Subscriber Growth is Slowing Down for Streaming Giant Netflix
Shares of Netflix were falling as much as 11% in after-hours trading on Tuesday after the company reported a big miss in its subscriber numbers in Q1.
Global paid net subscriber additions were only 3.98 million compared to the 6.2 million expected, per FactSet. The company also said it only expects to add about 1 million subscribers in the current quarter.
The company cited that the slow down in numbers may be due to the ongoing pandemic, which forced the streaming giant to delay some big name shows and films.
The company said in its report that it doesn’t believe competition played a factor in the weak subscriber numbers. “We don’t believe competitive intensity materially changed in the quarter or was a material factor in the variance as the over-forecast was across all of our regions,” according to the report.
“We believe paid membership growth slowed due to the big Covid-19 pull forward in 2020 and a lighter content slate in the first half of this year, due to Covid-19 production delays,” Netflix said in its letter to shareholders.
Despite this miss, the company saw revenue grow 24% YOY, coming in line with its beginning of the quarter forecast.
For the quarter, Netflix reported earnings per share of $3.75. This was in comparison to the $2.97 per share expected by analysts according to Refinitiv. Revenue at $7.16 billion was better than the $7.13 billion expected, per Refinitiv.

*Check your understanding*.
A) In the article on Netflix subscriber growth, how many subscribers does the company expect to add in the current quarter?
B) Pick up the article on Netflix subscriber growth after its final sentence and carry it forward.

*Entries taken from a collection*.
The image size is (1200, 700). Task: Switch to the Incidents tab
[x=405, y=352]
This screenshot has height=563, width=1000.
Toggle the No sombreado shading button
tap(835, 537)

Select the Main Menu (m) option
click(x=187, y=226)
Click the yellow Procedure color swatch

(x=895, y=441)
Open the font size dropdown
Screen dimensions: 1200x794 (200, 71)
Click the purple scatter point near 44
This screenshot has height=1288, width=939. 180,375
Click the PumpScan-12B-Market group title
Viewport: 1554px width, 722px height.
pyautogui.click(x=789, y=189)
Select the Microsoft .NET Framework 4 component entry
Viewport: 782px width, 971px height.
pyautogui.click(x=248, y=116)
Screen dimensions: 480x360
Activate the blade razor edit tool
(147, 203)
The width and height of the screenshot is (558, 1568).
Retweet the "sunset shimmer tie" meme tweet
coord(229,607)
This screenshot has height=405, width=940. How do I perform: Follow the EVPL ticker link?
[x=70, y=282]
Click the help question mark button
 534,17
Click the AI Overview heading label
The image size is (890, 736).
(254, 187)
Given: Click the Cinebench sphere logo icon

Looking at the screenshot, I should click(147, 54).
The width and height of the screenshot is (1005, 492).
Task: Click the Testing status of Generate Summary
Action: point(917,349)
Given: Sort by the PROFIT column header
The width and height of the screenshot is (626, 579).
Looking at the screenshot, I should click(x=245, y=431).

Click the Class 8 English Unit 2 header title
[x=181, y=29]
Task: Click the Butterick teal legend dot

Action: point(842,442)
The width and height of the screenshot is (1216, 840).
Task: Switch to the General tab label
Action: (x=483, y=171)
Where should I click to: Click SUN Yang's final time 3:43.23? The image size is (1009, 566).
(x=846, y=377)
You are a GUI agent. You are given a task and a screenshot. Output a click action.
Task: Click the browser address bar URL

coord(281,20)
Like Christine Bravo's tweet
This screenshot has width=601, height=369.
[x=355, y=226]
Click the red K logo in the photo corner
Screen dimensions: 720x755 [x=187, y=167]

*Outputs by task*.
A) About 1 million.

B)
Netflix anticipates its content to pick back up later in the year.
“As we’ve noted previously, the production delays from Covid-19 in 2020 will lead to a 2021 slate that is more heavily second half weighted with a large number of returning franchises,” Netflix said.
The company is expecting to spend more than $17 billion in cash on content this year.
“We’ll test many things, but we’ll never roll something out that feels like turning the screws,” Co-CEO Reed Hastings said in the company’s post-earnings interview. “It’s got to feel like it makes sense to consumers, that they understand.”
“The key is the business remains healthy … and the business is still growing,” CFO Spencer Neumann told investors.
The company additionally approved a buyback program to repurchase up to $5 billion in common stock, beginning in 2021 with no fixed expiration date. That’s expected to begin the quarter, the company said.
Disclaimer: We have no position in any of the companies mentioned and have not been compensated for this article.